From Laggan the road conditions are good with nice flat asphalt. The road takes you along some stunning views. Right at the start I saw a hiker. It would be the only traffic I would see for quite some time. Along the road is the river Spey, which broadens into a lake simply called The Reservoir. Behind the lake there are some houses, one of them called the Glenshero Lodge. Crossing some wild country and forrest you'll end up seeing the last farmland in this valley with some houses called Garvamore. Then a nice old bridge goes over the river, probably made by General Wade himself. If you are with a car, this is a nice place to stop and turn back. Going further The Spey is leaving us going to the south with an odd house by it in the distance.
Then a big red sign is trying to tell me something.

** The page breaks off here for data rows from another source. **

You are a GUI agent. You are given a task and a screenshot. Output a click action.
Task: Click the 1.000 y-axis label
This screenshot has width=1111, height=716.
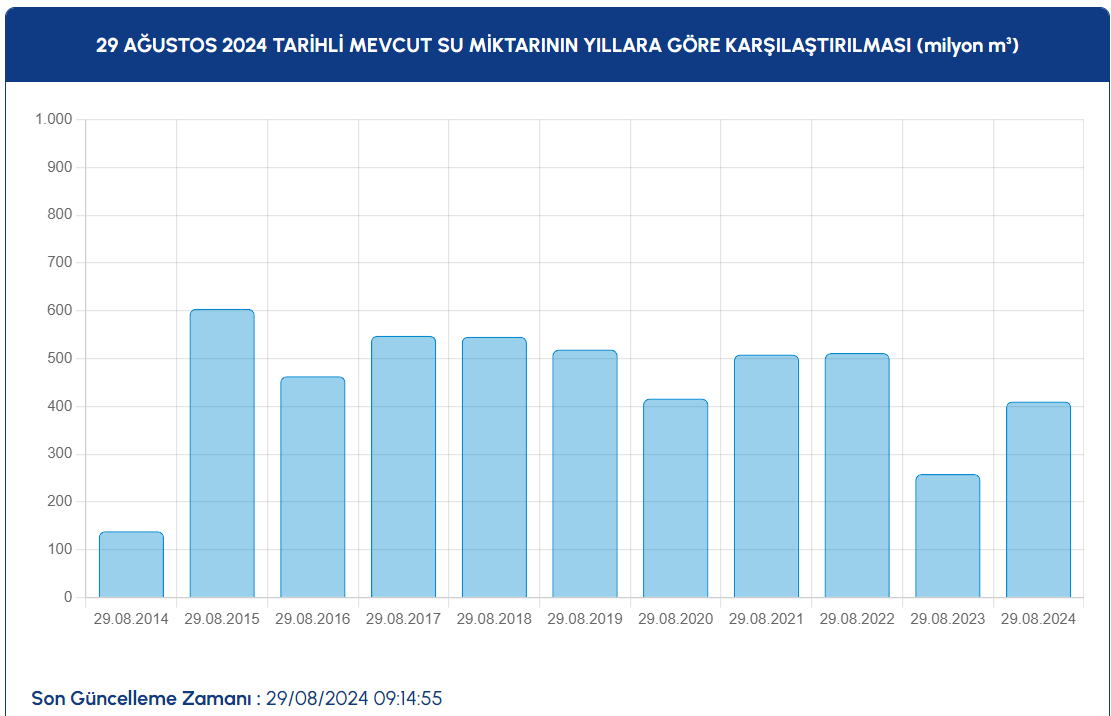54,119
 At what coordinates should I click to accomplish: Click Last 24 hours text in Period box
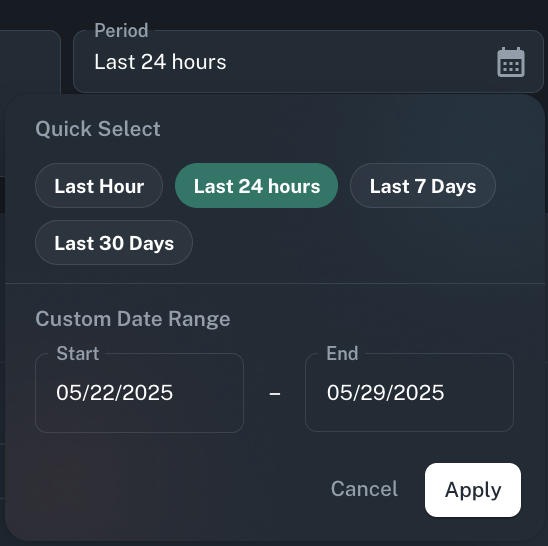[160, 62]
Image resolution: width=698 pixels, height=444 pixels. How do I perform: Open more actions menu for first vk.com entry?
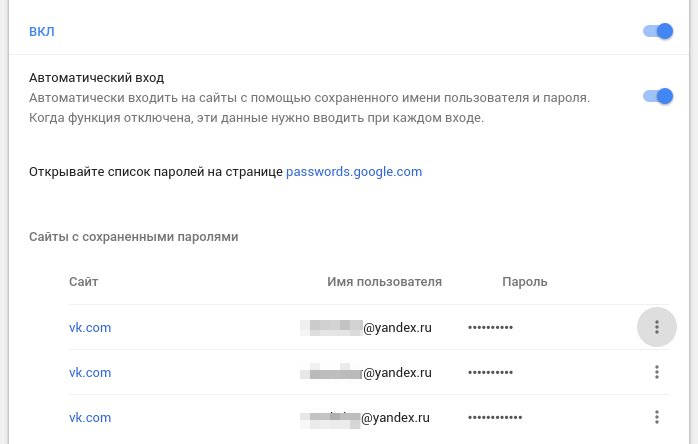click(x=657, y=327)
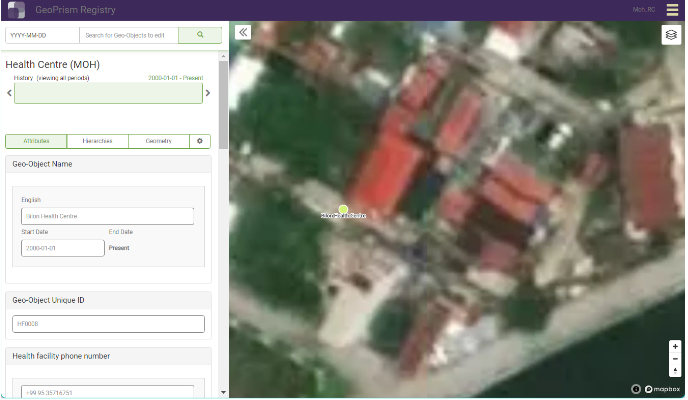Zoom in on the map
688x400 pixels.
pyautogui.click(x=675, y=346)
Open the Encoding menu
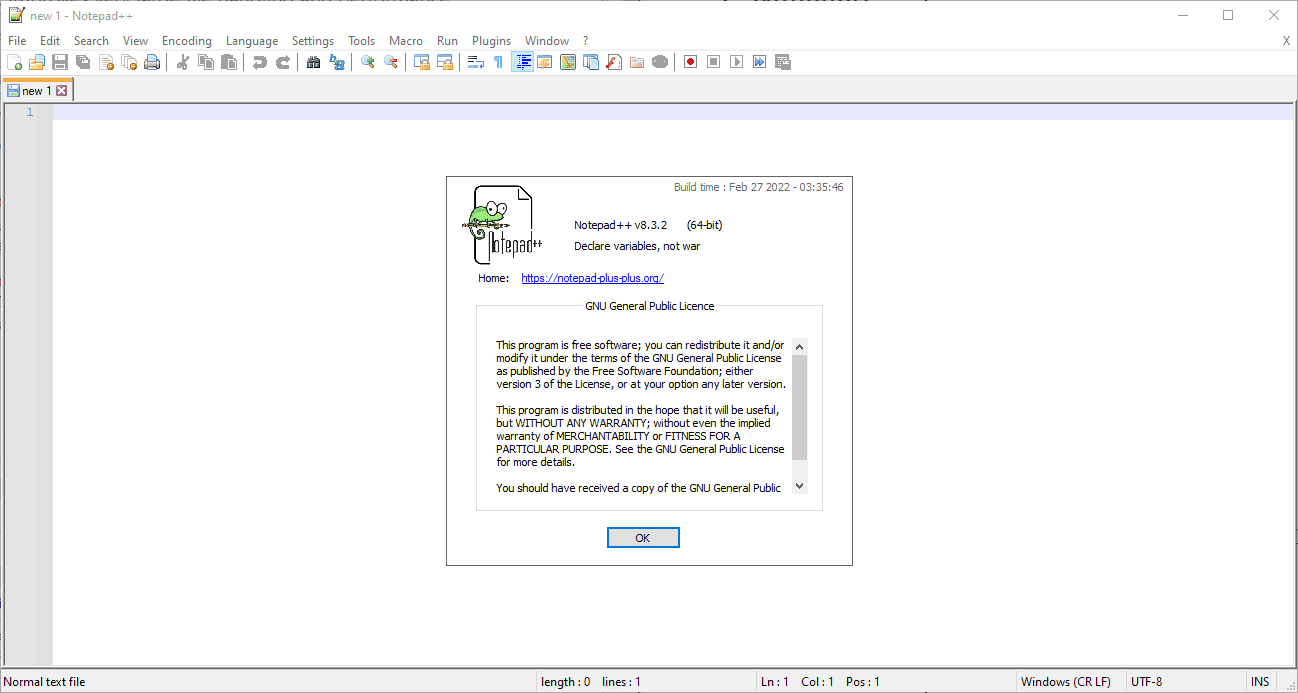Image resolution: width=1298 pixels, height=693 pixels. (x=186, y=40)
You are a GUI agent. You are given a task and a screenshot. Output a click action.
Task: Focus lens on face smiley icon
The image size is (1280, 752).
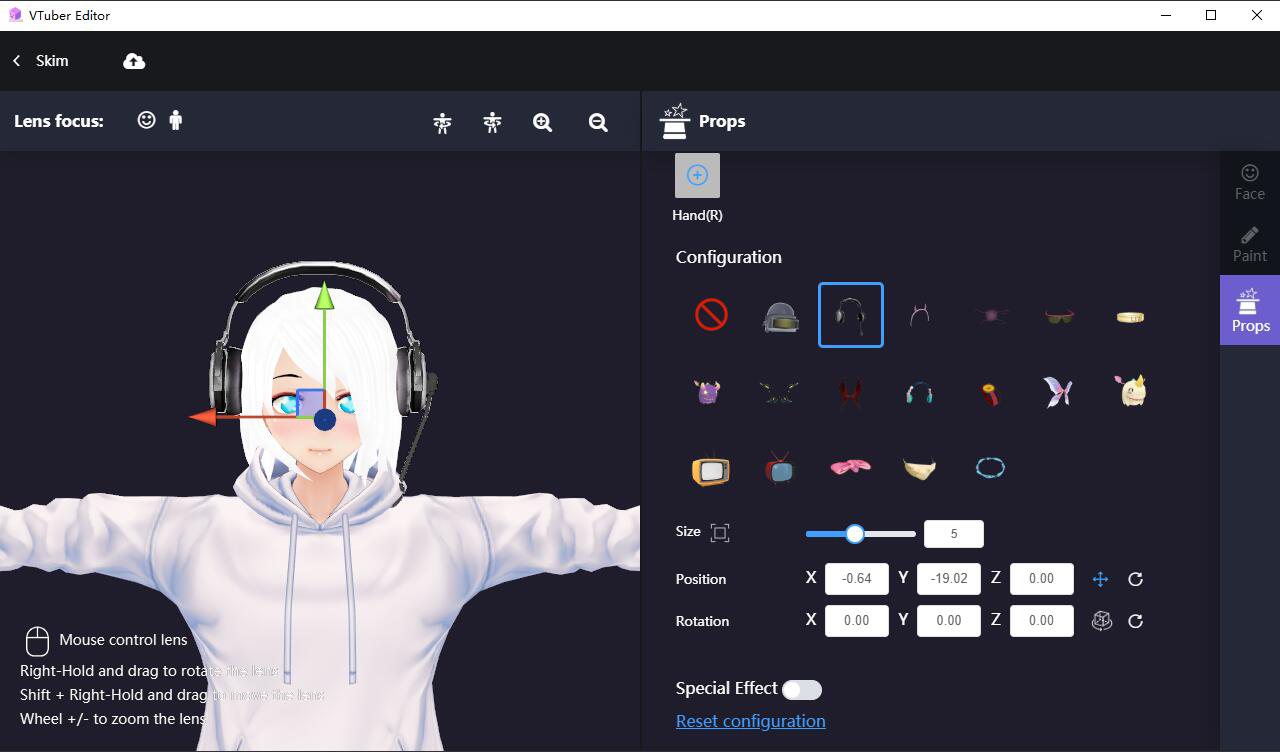point(147,120)
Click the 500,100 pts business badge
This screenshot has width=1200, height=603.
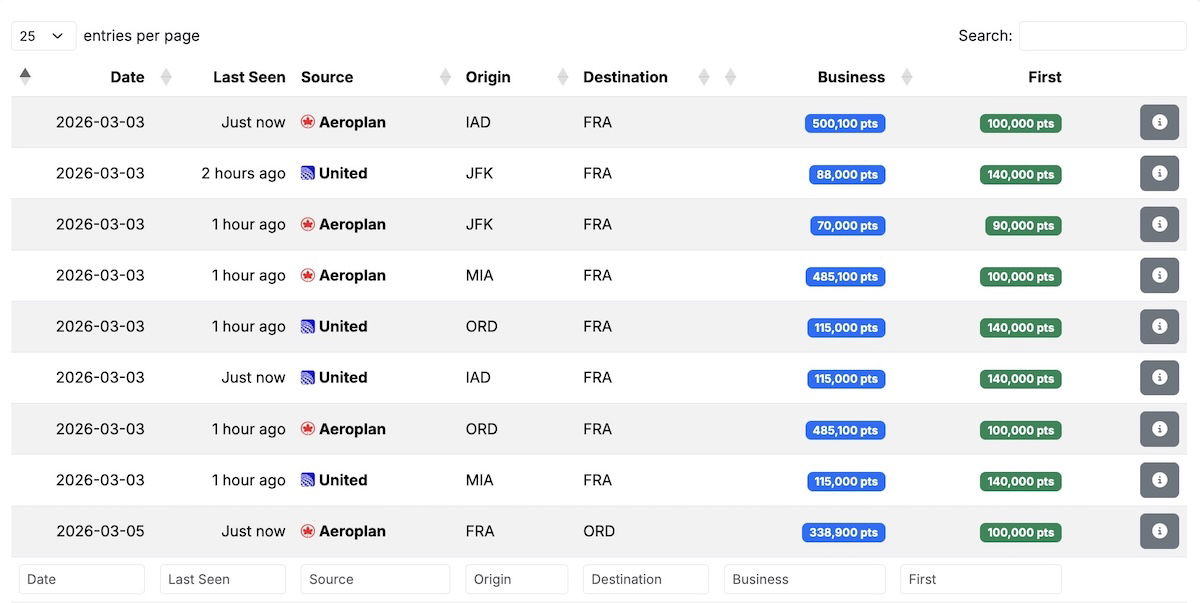[x=845, y=124]

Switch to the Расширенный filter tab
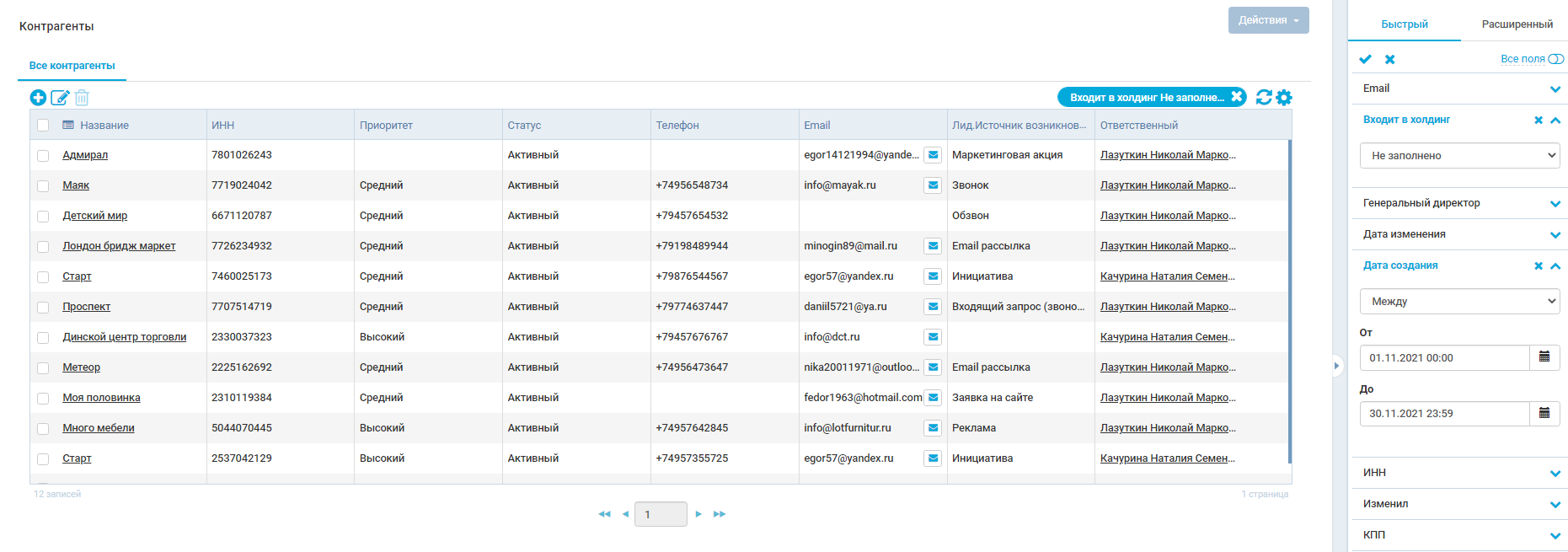click(1517, 24)
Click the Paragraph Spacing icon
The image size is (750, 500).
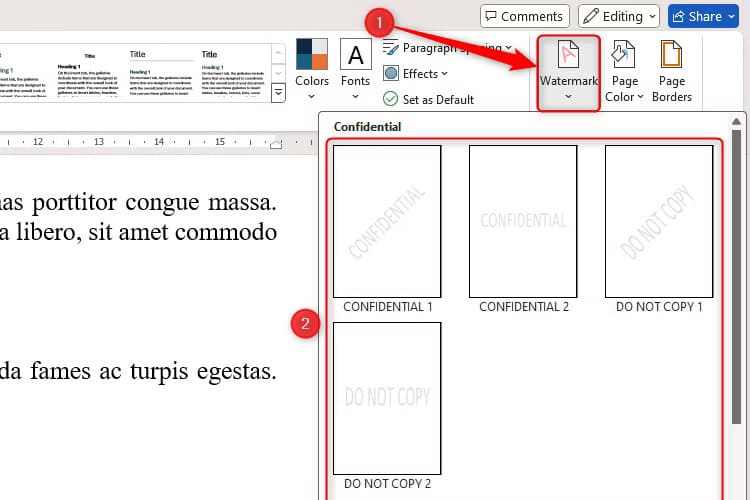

The asphalt is gone and things will be a bit rougher from now on. I shrug my shoulders and go on. Right after that another sign with a strong metal fence tells me to piss off. I shrug my shoulders again and move on. At Melgarve (house) a sign tells you the road is Private, No Unauthorized Vehicles. Well, I'm on a bike, so no problem there. Still cycling and the road not being that bad.
Oke, that didn't last very long. A small stream marked the end of the good gravel and it was time to get off the bike and start walking. Not long after that a bigger stream had to be crossed with an old bridge along side it. It didn't look solid, so no way I wasn't going over that. Crossing the stream trying not to get the feet wet.
The road looked a bit better and I tried to cycle. But as it was pretty steep and only walking speeds could be archived. In the end I decided to walk to avoid getting on the bike, of the bike, on the bike . . .
At te bend the road got really bad and even walking was a problem with big loose rocks sliding all over the place. It was time to get off the road and to walk through the rough. The elevated side of the road provided for some good walking. Some trails could be seen there as I wasn't the only one walking there. One trail led me too far of the road and I decided to head back to the road.
The road got better again and I could even do some cycling. I wasn't going very fast as I still had to go on and off the bike a lot. It was getting late so light conditions were getting poor. The end of the valley was in sight, but as it was a dead end, the place looked really dark and weary. The fact that probably no one else was around for miles and miles only heightened this. At the far left the electricity pylons marked the way the road was going up. The last bit of the valley was really bad, so I had to jump off my bike again (which I was getting pretty used to).
At the beginning of the zigzags the road was completely washed out. Which was strange, as I saw some photo's on Google that work had been done here. So I had to take a shortcut through the rough to end up on the zigzags. The zigzags were pretty bad as well with big loose rocks. Walking here wasn't easy. But the view made up for it as the altitude increased. The zigzags ended and I was left with the best view of the entire route (25), the end of the pass was now in my grasp. The road was getting better again with some snow along the side! The last bit up hill was good enough to cycle. This seemed only fitting as it gave me the feeling I cycled to the top.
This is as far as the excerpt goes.